## Information provided
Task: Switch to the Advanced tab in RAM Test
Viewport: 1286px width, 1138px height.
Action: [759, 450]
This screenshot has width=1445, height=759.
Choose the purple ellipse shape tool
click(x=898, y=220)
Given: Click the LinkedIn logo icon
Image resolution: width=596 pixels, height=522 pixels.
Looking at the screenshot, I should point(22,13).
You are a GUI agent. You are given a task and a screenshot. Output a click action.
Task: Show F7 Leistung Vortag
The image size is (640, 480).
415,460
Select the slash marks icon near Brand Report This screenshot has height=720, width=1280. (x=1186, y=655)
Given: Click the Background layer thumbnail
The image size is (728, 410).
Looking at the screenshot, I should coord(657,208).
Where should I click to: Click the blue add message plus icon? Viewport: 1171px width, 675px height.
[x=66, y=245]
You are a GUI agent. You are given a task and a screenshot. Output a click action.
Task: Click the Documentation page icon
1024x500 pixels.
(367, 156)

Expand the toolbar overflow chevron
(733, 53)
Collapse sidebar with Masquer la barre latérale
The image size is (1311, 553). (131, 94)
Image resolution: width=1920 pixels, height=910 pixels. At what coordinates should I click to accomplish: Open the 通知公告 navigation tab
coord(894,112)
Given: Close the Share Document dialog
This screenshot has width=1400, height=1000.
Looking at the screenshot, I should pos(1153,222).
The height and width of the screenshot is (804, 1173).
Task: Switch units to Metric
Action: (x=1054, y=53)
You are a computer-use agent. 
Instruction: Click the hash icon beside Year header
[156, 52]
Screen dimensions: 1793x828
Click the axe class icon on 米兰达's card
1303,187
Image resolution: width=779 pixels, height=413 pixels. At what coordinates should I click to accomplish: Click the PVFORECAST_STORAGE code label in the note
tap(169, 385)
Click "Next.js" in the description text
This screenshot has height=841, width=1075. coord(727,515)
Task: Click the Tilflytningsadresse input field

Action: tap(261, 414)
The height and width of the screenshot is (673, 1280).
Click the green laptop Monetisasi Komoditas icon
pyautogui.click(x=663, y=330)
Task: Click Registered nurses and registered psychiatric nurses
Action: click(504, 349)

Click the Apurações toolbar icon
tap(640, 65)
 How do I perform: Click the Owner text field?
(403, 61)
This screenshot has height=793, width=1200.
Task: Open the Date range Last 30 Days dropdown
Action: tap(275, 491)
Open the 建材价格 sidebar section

## Goal of the exercise
Write out the records in full, exactly as they appear above.

## Result
Task: Switch to the Advanced tab in RAM Test
Viewport: 1286px width, 1138px height.
Action: [759, 450]
This screenshot has width=1445, height=759.
Choose the purple ellipse shape tool
click(x=898, y=220)
Given: Click the LinkedIn logo icon
Image resolution: width=596 pixels, height=522 pixels.
Looking at the screenshot, I should point(22,13).
You are a GUI agent. You are given a task and a screenshot. Output a click action.
Task: Show F7 Leistung Vortag
The image size is (640, 480).
415,460
Select the slash marks icon near Brand Report This screenshot has height=720, width=1280. (x=1186, y=655)
Given: Click the Background layer thumbnail
The image size is (728, 410).
Looking at the screenshot, I should coord(657,208).
Where should I click to: Click the blue add message plus icon? Viewport: 1171px width, 675px height.
[x=66, y=245]
You are a GUI agent. You are given a task and a screenshot. Output a click action.
Task: Click the Documentation page icon
1024x500 pixels.
(367, 156)

Expand the toolbar overflow chevron
(733, 53)
Collapse sidebar with Masquer la barre latérale
The image size is (1311, 553). (131, 94)
Image resolution: width=1920 pixels, height=910 pixels. At what coordinates should I click to accomplish: Open the 通知公告 navigation tab
coord(894,112)
Given: Close the Share Document dialog
This screenshot has width=1400, height=1000.
Looking at the screenshot, I should pos(1153,222).
The height and width of the screenshot is (804, 1173).
Task: Switch units to Metric
Action: (x=1054, y=53)
You are a computer-use agent. 
Instruction: Click the hash icon beside Year header
[156, 52]
Screen dimensions: 1793x828
Click the axe class icon on 米兰达's card
1303,187
Image resolution: width=779 pixels, height=413 pixels. At what coordinates should I click to accomplish: Click the PVFORECAST_STORAGE code label in the note
tap(169, 385)
Click "Next.js" in the description text
This screenshot has height=841, width=1075. coord(727,515)
Task: Click the Tilflytningsadresse input field

Action: tap(261, 414)
The height and width of the screenshot is (673, 1280).
Click the green laptop Monetisasi Komoditas icon
pyautogui.click(x=663, y=330)
Task: Click Registered nurses and registered psychiatric nurses
Action: click(504, 349)

Click the Apurações toolbar icon
tap(640, 65)
 How do I perform: Click the Owner text field?
(403, 61)
This screenshot has height=793, width=1200.
Task: Open the Date range Last 30 Days dropdown
Action: tap(275, 491)
Open the 建材价格 sidebar section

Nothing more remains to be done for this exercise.